**** SUPPLIED DATA

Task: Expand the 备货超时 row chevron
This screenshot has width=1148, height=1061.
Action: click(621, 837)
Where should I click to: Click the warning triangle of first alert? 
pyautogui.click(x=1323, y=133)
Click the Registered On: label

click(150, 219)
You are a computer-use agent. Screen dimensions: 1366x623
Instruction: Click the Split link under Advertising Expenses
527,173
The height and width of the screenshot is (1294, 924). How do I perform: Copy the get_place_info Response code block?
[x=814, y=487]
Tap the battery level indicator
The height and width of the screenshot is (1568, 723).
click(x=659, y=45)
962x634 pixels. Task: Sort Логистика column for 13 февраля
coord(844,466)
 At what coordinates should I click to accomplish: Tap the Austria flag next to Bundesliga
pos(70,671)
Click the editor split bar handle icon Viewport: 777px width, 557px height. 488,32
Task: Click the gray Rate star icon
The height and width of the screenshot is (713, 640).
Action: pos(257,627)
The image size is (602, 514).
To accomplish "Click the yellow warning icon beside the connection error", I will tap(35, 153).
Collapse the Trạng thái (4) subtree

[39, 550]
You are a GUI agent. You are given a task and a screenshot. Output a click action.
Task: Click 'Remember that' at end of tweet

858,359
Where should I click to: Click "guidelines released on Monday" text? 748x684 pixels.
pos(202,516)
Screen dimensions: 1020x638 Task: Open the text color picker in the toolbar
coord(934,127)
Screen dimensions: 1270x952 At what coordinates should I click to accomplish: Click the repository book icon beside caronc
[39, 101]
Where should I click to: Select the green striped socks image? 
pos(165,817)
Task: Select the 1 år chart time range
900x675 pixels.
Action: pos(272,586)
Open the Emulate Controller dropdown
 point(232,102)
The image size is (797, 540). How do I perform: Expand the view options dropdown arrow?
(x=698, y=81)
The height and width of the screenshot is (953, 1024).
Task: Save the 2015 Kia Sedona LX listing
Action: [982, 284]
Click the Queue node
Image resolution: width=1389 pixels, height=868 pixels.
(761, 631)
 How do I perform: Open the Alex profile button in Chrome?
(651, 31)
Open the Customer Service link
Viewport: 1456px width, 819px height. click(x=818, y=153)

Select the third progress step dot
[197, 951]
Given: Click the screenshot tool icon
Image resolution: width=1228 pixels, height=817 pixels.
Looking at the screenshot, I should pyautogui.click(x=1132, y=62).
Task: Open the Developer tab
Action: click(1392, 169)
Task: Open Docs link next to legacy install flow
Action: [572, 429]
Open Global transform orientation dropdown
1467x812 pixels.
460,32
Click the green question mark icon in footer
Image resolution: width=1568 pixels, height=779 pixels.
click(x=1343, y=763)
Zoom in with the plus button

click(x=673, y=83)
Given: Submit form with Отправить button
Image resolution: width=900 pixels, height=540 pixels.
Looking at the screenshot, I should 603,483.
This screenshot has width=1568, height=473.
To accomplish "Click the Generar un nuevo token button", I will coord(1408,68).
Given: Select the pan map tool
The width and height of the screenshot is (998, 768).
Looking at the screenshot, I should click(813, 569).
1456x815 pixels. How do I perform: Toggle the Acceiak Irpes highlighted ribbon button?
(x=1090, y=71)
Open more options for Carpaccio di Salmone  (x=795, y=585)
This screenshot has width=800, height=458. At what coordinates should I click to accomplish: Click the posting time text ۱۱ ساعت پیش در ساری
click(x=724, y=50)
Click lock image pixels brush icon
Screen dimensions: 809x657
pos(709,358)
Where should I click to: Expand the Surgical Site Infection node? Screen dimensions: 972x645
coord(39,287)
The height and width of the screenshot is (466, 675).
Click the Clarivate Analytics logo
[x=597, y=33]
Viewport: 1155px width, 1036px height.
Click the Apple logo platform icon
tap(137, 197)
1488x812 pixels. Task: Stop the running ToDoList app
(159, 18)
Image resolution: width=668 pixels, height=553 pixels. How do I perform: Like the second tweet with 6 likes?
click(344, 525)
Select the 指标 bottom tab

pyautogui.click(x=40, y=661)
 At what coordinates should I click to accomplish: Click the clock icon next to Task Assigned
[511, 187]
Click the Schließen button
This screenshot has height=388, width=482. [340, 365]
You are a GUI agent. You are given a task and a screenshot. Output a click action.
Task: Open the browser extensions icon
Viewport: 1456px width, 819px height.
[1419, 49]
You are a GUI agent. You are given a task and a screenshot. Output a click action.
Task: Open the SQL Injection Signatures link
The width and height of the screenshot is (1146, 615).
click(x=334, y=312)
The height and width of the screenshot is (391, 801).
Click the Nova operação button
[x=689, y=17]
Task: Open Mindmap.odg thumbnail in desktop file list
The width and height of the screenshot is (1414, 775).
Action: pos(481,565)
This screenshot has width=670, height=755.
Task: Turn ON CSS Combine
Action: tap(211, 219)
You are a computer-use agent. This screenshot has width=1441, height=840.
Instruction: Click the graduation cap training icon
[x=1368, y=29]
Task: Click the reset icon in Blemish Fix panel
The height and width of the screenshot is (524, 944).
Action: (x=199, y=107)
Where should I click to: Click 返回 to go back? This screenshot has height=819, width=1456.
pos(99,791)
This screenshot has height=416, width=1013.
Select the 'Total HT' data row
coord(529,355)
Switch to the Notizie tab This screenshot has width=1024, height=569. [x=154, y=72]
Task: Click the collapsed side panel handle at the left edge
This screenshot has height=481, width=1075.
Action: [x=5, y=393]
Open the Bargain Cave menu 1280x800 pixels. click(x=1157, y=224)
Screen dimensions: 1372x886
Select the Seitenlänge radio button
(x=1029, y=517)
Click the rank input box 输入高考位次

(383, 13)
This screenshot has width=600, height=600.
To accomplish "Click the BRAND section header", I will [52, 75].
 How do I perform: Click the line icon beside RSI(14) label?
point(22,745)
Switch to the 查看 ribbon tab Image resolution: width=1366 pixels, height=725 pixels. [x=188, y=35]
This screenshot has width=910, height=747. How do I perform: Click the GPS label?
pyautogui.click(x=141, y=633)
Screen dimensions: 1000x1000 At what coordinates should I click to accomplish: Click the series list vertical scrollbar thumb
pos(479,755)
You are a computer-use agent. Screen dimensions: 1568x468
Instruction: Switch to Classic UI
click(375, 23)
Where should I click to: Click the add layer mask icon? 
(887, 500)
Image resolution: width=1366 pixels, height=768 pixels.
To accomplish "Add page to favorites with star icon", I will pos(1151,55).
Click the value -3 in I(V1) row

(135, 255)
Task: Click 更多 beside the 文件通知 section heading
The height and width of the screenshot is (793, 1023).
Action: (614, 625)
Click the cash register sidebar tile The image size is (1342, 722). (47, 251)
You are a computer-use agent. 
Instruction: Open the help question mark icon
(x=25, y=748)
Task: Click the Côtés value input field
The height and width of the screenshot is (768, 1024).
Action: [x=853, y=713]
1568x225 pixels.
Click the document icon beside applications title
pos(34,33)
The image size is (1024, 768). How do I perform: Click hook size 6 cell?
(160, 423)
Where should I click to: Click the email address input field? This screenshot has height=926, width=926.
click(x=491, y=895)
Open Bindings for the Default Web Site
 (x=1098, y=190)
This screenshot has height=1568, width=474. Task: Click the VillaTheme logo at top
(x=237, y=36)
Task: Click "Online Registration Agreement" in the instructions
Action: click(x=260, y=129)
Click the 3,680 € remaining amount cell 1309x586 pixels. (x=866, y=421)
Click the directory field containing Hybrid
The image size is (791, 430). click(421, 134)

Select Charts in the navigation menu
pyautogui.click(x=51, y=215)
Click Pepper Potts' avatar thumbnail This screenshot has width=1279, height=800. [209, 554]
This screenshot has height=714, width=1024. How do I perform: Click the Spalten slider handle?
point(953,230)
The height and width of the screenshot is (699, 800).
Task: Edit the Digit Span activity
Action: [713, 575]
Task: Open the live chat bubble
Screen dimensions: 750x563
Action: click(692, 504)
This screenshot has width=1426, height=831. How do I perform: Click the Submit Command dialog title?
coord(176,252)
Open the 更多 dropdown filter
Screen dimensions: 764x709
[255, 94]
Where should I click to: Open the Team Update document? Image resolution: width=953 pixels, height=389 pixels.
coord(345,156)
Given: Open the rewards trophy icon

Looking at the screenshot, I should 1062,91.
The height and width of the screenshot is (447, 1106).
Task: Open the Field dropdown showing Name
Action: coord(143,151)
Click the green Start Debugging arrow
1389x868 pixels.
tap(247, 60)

********

- **EXERCISE INSTRUCTIONS**
Rewrite the stretch of entries from the line containing "1488x812 pixels. Task: Stop" through the line containing "pyautogui.click(x=40, y=661)" as a two-column CSV with the headers instruction and answer. Give one row per entry, and put each field in quotation marks with any line breaks replaced by spaces.

- **TASK ANSWER**
instruction,answer
"1488x812 pixels. Task: Stop the running ToDoList app","(159, 18)"
"Image resolution: width=668 pixels, height=553 pixels. How do I perform: Like the second tweet with 6 likes?","click(344, 525)"
"Select the 指标 bottom tab","pyautogui.click(x=40, y=661)"